Your answer should be the entire listing, printed exactly.

» **Provided data**

■ ■ ■

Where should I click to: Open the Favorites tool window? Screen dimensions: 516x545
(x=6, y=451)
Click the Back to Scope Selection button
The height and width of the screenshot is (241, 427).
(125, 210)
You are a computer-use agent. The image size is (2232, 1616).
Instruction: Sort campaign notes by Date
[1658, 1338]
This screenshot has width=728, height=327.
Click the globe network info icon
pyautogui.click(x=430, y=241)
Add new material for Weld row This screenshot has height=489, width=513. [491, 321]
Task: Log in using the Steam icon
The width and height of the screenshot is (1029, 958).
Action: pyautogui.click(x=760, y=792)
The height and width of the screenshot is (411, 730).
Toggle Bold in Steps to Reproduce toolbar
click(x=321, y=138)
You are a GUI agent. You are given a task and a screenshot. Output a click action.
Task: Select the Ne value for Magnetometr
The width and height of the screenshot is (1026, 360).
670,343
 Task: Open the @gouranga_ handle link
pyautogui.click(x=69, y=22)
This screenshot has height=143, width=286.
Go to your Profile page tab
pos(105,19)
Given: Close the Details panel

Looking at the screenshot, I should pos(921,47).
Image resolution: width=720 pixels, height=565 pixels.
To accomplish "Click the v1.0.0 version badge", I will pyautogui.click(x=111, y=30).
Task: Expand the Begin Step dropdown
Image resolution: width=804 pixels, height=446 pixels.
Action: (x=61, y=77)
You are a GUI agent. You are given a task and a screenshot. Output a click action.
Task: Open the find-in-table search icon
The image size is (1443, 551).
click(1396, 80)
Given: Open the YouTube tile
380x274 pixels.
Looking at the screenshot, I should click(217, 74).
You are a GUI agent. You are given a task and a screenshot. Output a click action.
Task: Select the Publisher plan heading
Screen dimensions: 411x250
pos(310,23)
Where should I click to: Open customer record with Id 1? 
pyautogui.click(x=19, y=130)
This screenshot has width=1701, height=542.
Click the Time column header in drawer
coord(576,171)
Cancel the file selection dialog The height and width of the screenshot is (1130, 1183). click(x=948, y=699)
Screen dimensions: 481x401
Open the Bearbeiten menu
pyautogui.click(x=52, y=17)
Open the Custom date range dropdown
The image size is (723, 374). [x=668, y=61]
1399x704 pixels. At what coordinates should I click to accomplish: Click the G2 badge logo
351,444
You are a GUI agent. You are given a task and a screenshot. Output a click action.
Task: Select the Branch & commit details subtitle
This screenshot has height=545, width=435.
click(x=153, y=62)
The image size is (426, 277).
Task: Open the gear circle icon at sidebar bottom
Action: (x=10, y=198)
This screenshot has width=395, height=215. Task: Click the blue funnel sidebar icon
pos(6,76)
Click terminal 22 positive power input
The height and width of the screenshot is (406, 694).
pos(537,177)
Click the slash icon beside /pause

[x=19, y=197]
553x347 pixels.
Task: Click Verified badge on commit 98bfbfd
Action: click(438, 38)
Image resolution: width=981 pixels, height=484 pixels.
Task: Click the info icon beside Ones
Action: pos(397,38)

■ ■ ■

» **Exercise response**
Where should I click to: Open the Favorites tool window? Screen dimensions: 516x545
(x=6, y=451)
Click the Back to Scope Selection button
The height and width of the screenshot is (241, 427).
(125, 210)
You are a computer-use agent. The image size is (2232, 1616).
Instruction: Sort campaign notes by Date
[1658, 1338]
This screenshot has width=728, height=327.
Click the globe network info icon
pyautogui.click(x=430, y=241)
Add new material for Weld row This screenshot has height=489, width=513. [491, 321]
Task: Log in using the Steam icon
The width and height of the screenshot is (1029, 958).
Action: pyautogui.click(x=760, y=792)
The height and width of the screenshot is (411, 730).
Toggle Bold in Steps to Reproduce toolbar
click(x=321, y=138)
You are a GUI agent. You are given a task and a screenshot. Output a click action.
Task: Select the Ne value for Magnetometr
The width and height of the screenshot is (1026, 360).
670,343
 Task: Open the @gouranga_ handle link
pyautogui.click(x=69, y=22)
This screenshot has height=143, width=286.
Go to your Profile page tab
pos(105,19)
Given: Close the Details panel

Looking at the screenshot, I should pos(921,47).
Image resolution: width=720 pixels, height=565 pixels.
To accomplish "Click the v1.0.0 version badge", I will pyautogui.click(x=111, y=30).
Task: Expand the Begin Step dropdown
Image resolution: width=804 pixels, height=446 pixels.
Action: (x=61, y=77)
You are a GUI agent. You are given a task and a screenshot. Output a click action.
Task: Open the find-in-table search icon
The image size is (1443, 551).
click(1396, 80)
Given: Open the YouTube tile
380x274 pixels.
Looking at the screenshot, I should click(217, 74).
You are a GUI agent. You are given a task and a screenshot. Output a click action.
Task: Select the Publisher plan heading
Screen dimensions: 411x250
pos(310,23)
Where should I click to: Open customer record with Id 1? 
pyautogui.click(x=19, y=130)
This screenshot has width=1701, height=542.
Click the Time column header in drawer
coord(576,171)
Cancel the file selection dialog The height and width of the screenshot is (1130, 1183). click(x=948, y=699)
Screen dimensions: 481x401
Open the Bearbeiten menu
pyautogui.click(x=52, y=17)
Open the Custom date range dropdown
The image size is (723, 374). [x=668, y=61]
1399x704 pixels. At what coordinates should I click to accomplish: Click the G2 badge logo
351,444
You are a GUI agent. You are given a task and a screenshot. Output a click action.
Task: Select the Branch & commit details subtitle
This screenshot has height=545, width=435.
click(x=153, y=62)
The image size is (426, 277).
Task: Open the gear circle icon at sidebar bottom
Action: (x=10, y=198)
This screenshot has width=395, height=215. Task: Click the blue funnel sidebar icon
pos(6,76)
Click terminal 22 positive power input
The height and width of the screenshot is (406, 694).
pos(537,177)
Click the slash icon beside /pause

[x=19, y=197]
553x347 pixels.
Task: Click Verified badge on commit 98bfbfd
Action: click(438, 38)
Image resolution: width=981 pixels, height=484 pixels.
Task: Click the info icon beside Ones
Action: pos(397,38)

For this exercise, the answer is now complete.